__Task to carry out__. Take the line that contains "562x348 pixels." and every line below it to the end of the entries, and give them again exactly, leaving out any pictures.

__Stored data entries__.
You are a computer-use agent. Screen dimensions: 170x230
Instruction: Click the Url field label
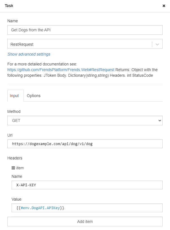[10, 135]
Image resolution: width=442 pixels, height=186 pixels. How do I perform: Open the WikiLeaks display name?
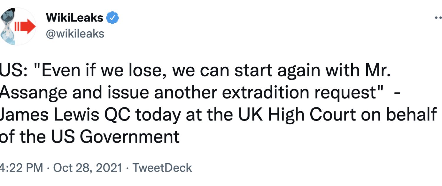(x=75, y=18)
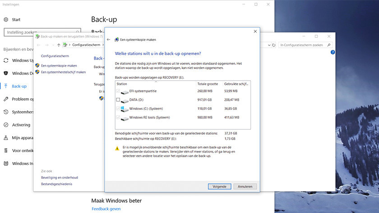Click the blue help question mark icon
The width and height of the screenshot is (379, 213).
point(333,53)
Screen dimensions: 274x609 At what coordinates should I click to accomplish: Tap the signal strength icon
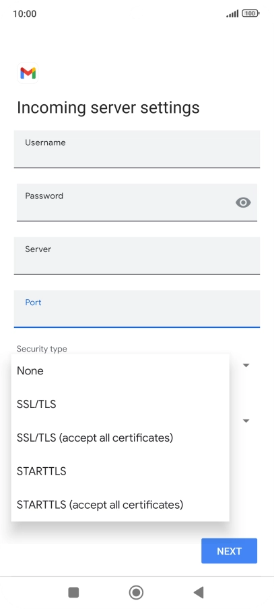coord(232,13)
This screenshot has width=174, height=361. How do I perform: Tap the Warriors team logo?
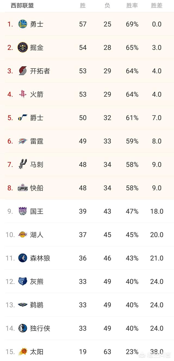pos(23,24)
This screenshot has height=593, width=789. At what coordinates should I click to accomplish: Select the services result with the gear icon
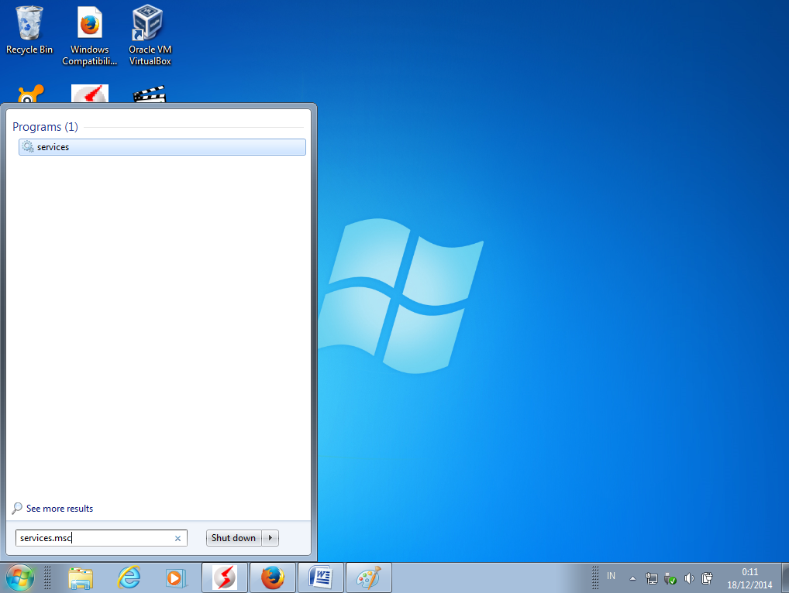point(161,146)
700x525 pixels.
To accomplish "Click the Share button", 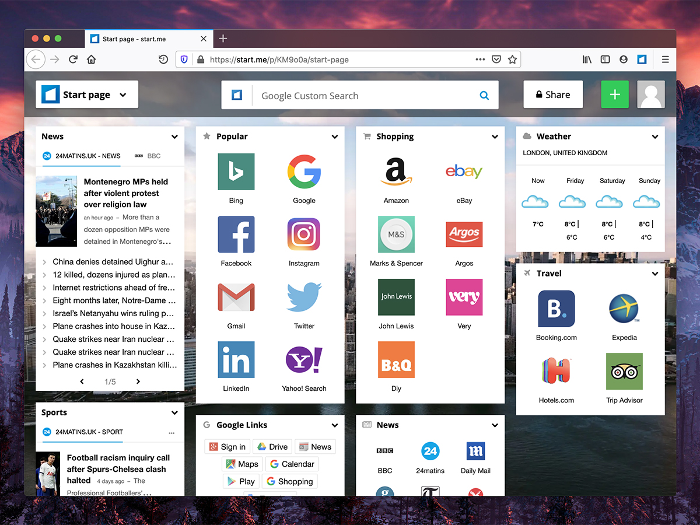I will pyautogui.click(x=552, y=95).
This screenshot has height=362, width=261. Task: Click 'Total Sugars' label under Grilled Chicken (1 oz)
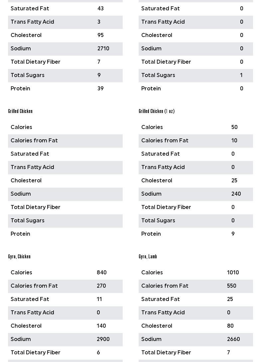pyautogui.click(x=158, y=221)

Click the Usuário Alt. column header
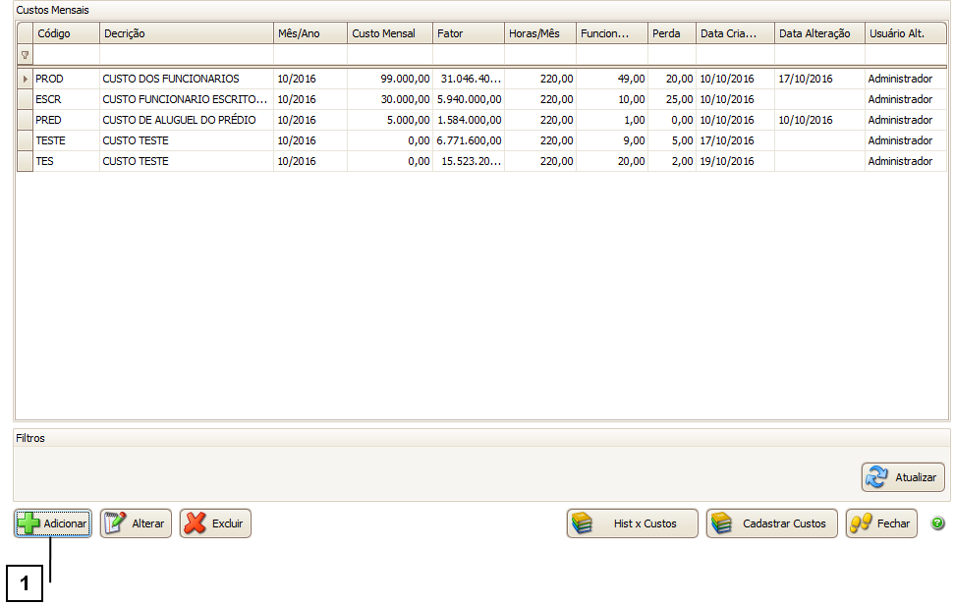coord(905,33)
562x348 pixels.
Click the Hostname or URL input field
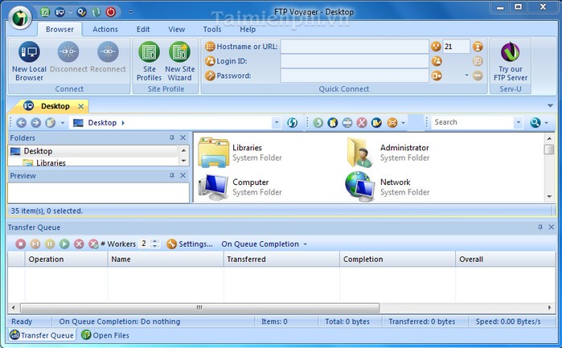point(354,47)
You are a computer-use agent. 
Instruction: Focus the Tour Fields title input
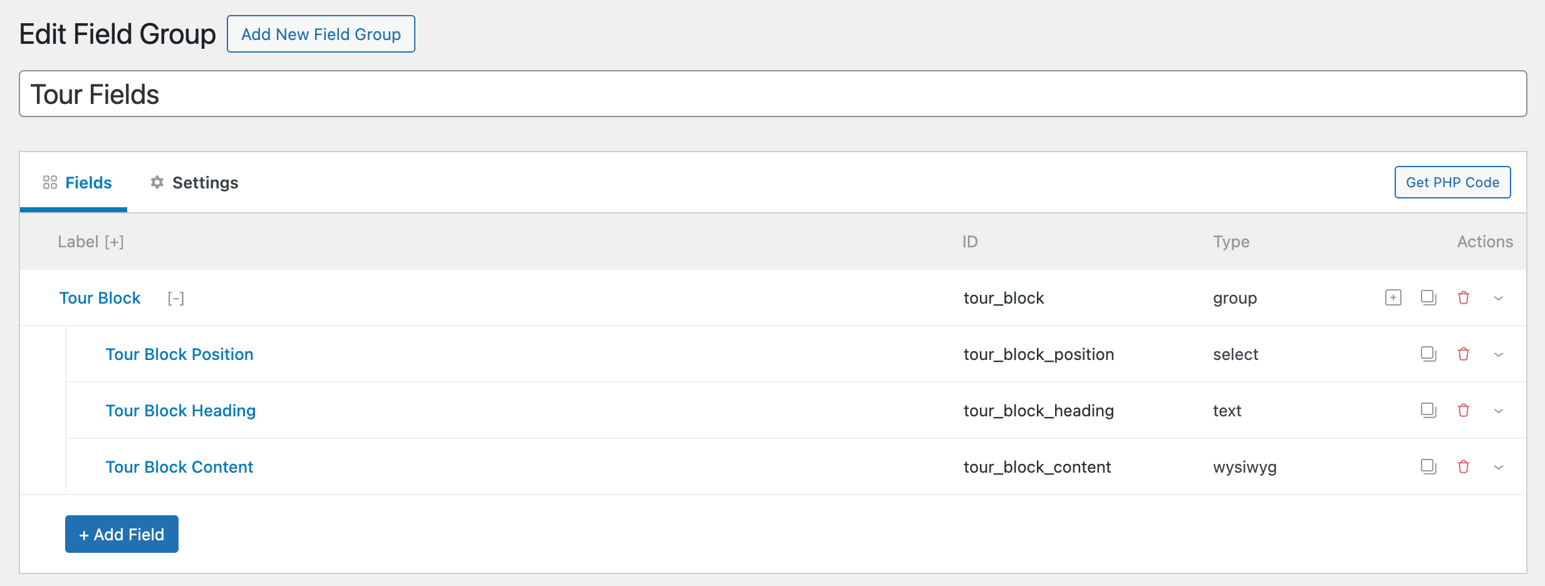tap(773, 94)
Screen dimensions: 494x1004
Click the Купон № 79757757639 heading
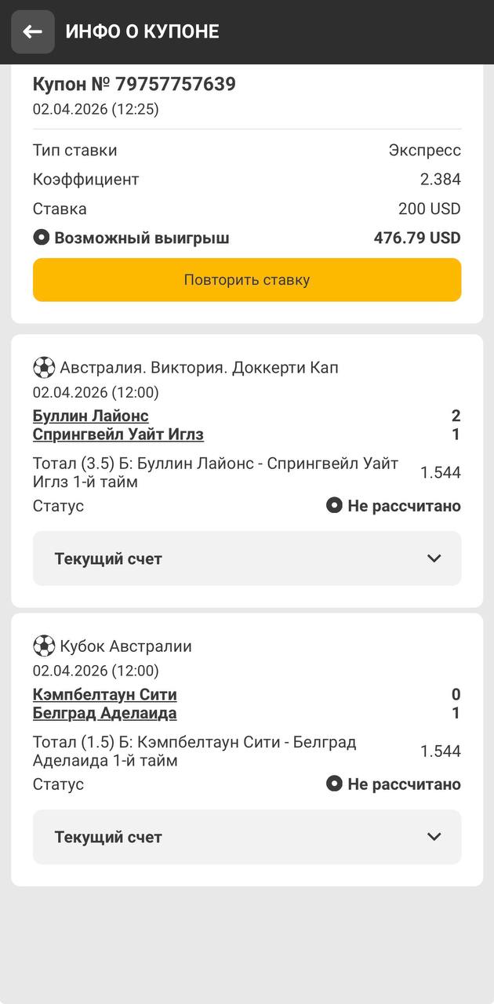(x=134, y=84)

__Exercise solution__.
562x348 pixels.
Click the Hostname or URL input field
point(354,47)
You are a computer-use agent. 
Instruction: Focus the Tour Fields title input
tap(773, 94)
Screen dimensions: 494x1004
Click the Купон № 79757757639 heading
(x=134, y=84)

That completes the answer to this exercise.